Watching InSight for a Successful Landing

28 November 2018

On November 26,  the InSight Lander safely landed in the Elysium Planitia region of Mars. It is amazing how NASA’s Jet Propulsion Laboratory (JPL) has made landing on Mars look so easy. It is not. Years in the making, this joint American, French, and German collaboration, has the primary mission to measure seismic activity on Mars (or “Marsquakes”). 

Landing site map

Several Astrogeology Science Center employees gathered to watch the live feed broadcast from mission control at JPL in Pasadena, California. Photo Credit: Patty Garcia/USGS.

Ecstatic cheering erupted from mission control once the touch-down was announced and the first dusty image was shown. InSight team members at Astrogeology also breathed a collective sigh of relief since they helped to create the InSight landing site maps. These maps are used to assess whether the site is safe to land on. In fact, Astrogeology employees have created 8 landing site maps for 8 seperate successful Mars robotic landings by NASA.

Landing site map

This image from Fergason, 2017, shows the Astrogeology-created CTX (20 m/pixel) and HiRISE (1 m/pixel) topographic maps, colorized by elevation (m), in support of landing site selection for InSight. The grayscale THEMIS daytime infrared controlled mosaic (100 m/pixel), also by USGS, underlays the topographic layers. Topographic-based landing site maps are generated by combining several pairs of stereo images.

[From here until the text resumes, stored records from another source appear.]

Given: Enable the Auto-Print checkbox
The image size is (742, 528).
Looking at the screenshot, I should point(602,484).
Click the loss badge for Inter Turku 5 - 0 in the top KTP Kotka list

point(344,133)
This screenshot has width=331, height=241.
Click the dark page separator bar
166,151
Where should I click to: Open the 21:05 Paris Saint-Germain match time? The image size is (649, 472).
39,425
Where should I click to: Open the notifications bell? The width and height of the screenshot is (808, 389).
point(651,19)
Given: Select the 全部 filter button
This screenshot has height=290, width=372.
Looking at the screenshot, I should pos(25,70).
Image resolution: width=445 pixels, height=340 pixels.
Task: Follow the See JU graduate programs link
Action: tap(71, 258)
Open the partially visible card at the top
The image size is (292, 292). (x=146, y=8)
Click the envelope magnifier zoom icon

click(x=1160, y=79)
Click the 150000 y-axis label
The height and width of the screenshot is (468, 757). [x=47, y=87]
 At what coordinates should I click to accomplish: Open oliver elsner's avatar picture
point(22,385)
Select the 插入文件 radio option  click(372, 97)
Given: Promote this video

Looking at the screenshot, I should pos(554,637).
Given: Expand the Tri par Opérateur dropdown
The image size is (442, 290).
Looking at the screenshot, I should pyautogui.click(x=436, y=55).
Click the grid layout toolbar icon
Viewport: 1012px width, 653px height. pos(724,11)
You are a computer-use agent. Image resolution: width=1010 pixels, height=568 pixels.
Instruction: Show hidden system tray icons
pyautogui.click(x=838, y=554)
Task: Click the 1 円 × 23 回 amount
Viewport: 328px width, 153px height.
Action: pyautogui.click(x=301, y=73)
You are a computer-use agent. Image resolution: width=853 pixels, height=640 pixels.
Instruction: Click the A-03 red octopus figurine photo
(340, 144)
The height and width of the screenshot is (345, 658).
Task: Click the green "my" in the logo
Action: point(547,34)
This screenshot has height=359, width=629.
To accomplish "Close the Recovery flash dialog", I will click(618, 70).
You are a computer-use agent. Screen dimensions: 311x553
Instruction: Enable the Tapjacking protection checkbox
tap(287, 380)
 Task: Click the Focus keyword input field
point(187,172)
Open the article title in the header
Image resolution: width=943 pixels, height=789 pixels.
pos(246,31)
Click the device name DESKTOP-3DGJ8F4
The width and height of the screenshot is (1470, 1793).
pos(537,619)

Dr. Robin Fergason, a planetary scientist at Astrogeology, led these efforts for NASA. For more information about our InSight support please see this paper: Fergason, R. Kirk, R.L., Cushing, G., Galuzska, D.M., Golombek, M.P., Hare, T.M., Howington-Kraus, E., Kipp, D.M., Redding, B.L., 2017, Analysis of local slopes at the InSight landing site on Mars. Space Sci. Rev. 211, 109–133.